*The records*.
################

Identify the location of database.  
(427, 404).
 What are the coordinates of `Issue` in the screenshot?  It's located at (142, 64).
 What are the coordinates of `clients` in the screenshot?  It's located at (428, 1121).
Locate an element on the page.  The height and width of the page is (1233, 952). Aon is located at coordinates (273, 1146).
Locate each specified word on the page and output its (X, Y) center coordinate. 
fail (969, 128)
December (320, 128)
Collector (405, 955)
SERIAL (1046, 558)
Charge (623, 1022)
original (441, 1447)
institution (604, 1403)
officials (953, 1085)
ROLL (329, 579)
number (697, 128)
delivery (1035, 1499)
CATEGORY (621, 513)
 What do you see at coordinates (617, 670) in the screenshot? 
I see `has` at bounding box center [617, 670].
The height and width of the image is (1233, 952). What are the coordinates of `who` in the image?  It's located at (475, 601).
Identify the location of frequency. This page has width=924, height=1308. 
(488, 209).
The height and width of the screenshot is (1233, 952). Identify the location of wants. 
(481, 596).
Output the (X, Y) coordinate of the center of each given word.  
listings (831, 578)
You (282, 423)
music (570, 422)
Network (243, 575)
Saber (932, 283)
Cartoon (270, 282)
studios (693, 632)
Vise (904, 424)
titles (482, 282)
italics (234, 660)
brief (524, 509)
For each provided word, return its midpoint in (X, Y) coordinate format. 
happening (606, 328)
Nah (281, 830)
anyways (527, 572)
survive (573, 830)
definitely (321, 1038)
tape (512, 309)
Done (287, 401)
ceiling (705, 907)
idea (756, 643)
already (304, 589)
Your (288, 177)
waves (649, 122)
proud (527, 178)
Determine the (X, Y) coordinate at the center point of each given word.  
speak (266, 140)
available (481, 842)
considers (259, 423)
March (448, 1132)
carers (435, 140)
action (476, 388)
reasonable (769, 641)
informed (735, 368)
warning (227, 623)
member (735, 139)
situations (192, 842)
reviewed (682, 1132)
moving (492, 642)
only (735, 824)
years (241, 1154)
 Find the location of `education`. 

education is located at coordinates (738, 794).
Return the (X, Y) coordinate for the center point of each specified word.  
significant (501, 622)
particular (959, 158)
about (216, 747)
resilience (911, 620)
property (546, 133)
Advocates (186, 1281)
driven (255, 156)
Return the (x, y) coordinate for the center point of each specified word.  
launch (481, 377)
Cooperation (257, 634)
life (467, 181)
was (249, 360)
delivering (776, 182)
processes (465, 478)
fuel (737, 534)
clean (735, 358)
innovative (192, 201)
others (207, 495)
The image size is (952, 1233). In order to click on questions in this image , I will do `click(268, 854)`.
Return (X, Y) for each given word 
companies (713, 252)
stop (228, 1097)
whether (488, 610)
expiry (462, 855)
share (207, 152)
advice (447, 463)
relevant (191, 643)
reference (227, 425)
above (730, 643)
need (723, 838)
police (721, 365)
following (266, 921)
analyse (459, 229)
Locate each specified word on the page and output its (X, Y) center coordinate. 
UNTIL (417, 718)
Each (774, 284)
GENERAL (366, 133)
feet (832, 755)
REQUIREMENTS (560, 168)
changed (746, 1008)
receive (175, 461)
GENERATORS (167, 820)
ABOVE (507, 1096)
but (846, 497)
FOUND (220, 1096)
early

################

*Aim*. Reproduce, without alteration, everything from the first line of the records down to the line containing "CATEGORY (621, 513)", including both of these lines.

*Written reply*.
Identify the location of database.  
(427, 404).
 What are the coordinates of `Issue` in the screenshot?  It's located at (142, 64).
 What are the coordinates of `clients` in the screenshot?  It's located at (428, 1121).
Locate an element on the page.  The height and width of the page is (1233, 952). Aon is located at coordinates (273, 1146).
Locate each specified word on the page and output its (X, Y) center coordinate. 
fail (969, 128)
December (320, 128)
Collector (405, 955)
SERIAL (1046, 558)
Charge (623, 1022)
original (441, 1447)
institution (604, 1403)
officials (953, 1085)
ROLL (329, 579)
number (697, 128)
delivery (1035, 1499)
CATEGORY (621, 513)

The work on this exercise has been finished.